Work instructions ▸ Repeat the full listing, word for word.

Input ▸

★ ★ ★

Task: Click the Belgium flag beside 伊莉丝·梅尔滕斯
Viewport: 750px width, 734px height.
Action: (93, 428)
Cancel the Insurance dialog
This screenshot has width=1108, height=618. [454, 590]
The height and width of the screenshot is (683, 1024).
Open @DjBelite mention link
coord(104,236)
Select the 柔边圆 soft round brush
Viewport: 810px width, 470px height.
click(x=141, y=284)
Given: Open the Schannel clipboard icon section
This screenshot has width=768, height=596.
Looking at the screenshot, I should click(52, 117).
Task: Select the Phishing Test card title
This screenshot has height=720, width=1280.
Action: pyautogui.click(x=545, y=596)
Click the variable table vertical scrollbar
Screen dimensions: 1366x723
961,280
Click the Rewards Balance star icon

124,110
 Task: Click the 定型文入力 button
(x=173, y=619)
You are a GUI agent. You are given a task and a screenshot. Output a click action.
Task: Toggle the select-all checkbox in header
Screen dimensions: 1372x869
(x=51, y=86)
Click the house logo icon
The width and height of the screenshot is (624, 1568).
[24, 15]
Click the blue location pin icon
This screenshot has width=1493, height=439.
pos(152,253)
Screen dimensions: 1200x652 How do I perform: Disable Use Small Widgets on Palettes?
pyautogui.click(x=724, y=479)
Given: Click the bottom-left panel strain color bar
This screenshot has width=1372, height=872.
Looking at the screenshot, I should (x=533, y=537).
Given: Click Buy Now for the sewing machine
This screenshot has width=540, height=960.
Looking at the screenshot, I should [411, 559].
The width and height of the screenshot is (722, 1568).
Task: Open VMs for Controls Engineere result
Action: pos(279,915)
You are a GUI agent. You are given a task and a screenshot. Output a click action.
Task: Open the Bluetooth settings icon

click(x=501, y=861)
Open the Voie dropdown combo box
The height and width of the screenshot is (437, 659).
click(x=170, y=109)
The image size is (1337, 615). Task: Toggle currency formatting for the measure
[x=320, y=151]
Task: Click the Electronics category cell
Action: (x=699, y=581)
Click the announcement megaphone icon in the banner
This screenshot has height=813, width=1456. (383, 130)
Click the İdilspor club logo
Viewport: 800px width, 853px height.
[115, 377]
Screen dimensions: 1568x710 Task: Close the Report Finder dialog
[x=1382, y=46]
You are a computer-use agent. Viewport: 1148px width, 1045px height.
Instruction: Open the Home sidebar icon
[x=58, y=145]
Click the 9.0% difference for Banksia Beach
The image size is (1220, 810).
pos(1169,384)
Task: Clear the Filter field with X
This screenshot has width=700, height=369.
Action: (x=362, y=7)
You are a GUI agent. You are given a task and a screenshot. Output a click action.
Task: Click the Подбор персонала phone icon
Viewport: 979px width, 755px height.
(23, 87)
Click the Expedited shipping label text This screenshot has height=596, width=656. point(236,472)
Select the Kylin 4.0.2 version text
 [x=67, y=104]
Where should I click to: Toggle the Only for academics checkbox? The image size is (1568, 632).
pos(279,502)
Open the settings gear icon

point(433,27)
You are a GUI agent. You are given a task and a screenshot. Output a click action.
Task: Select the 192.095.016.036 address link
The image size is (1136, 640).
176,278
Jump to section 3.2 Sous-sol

★ ★ ★

Answer section ▸
Task: Click the Belgium flag beside 伊莉丝·梅尔滕斯
Viewport: 750px width, 734px height.
Action: (93, 428)
Cancel the Insurance dialog
This screenshot has width=1108, height=618. [454, 590]
The height and width of the screenshot is (683, 1024).
Open @DjBelite mention link
coord(104,236)
Select the 柔边圆 soft round brush
Viewport: 810px width, 470px height.
click(x=141, y=284)
Given: Open the Schannel clipboard icon section
This screenshot has width=768, height=596.
Looking at the screenshot, I should click(52, 117).
Task: Select the Phishing Test card title
This screenshot has height=720, width=1280.
Action: pyautogui.click(x=545, y=596)
Click the variable table vertical scrollbar
Screen dimensions: 1366x723
961,280
Click the Rewards Balance star icon

124,110
 Task: Click the 定型文入力 button
(x=173, y=619)
You are a GUI agent. You are given a task and a screenshot. Output a click action.
Task: Toggle the select-all checkbox in header
Screen dimensions: 1372x869
(x=51, y=86)
Click the house logo icon
The width and height of the screenshot is (624, 1568).
[24, 15]
Click the blue location pin icon
This screenshot has width=1493, height=439.
pos(152,253)
Screen dimensions: 1200x652 How do I perform: Disable Use Small Widgets on Palettes?
pyautogui.click(x=724, y=479)
Given: Click the bottom-left panel strain color bar
This screenshot has width=1372, height=872.
Looking at the screenshot, I should (x=533, y=537).
Given: Click Buy Now for the sewing machine
This screenshot has width=540, height=960.
Looking at the screenshot, I should [411, 559].
The width and height of the screenshot is (722, 1568).
Task: Open VMs for Controls Engineere result
Action: pos(279,915)
You are a GUI agent. You are given a task and a screenshot. Output a click action.
Task: Open the Bluetooth settings icon

click(x=501, y=861)
Open the Voie dropdown combo box
The height and width of the screenshot is (437, 659).
click(x=170, y=109)
The image size is (1337, 615). Task: Toggle currency formatting for the measure
[x=320, y=151]
Task: Click the Electronics category cell
Action: (x=699, y=581)
Click the announcement megaphone icon in the banner
This screenshot has height=813, width=1456. (383, 130)
Click the İdilspor club logo
Viewport: 800px width, 853px height.
[115, 377]
Screen dimensions: 1568x710 Task: Close the Report Finder dialog
[x=1382, y=46]
You are a computer-use agent. Viewport: 1148px width, 1045px height.
Instruction: Open the Home sidebar icon
[x=58, y=145]
Click the 9.0% difference for Banksia Beach
The image size is (1220, 810).
pos(1169,384)
Task: Clear the Filter field with X
This screenshot has width=700, height=369.
Action: (x=362, y=7)
You are a GUI agent. You are given a task and a screenshot. Output a click action.
Task: Click the Подбор персонала phone icon
Viewport: 979px width, 755px height.
(23, 87)
Click the Expedited shipping label text This screenshot has height=596, width=656. point(236,472)
Select the Kylin 4.0.2 version text
 [x=67, y=104]
Where should I click to: Toggle the Only for academics checkbox? The image size is (1568, 632).
pos(279,502)
Open the settings gear icon

point(433,27)
You are a GUI agent. You are given a task and a screenshot. Output a click action.
Task: Select the 192.095.016.036 address link
The image size is (1136, 640).
176,278
Jump to section 3.2 Sous-sol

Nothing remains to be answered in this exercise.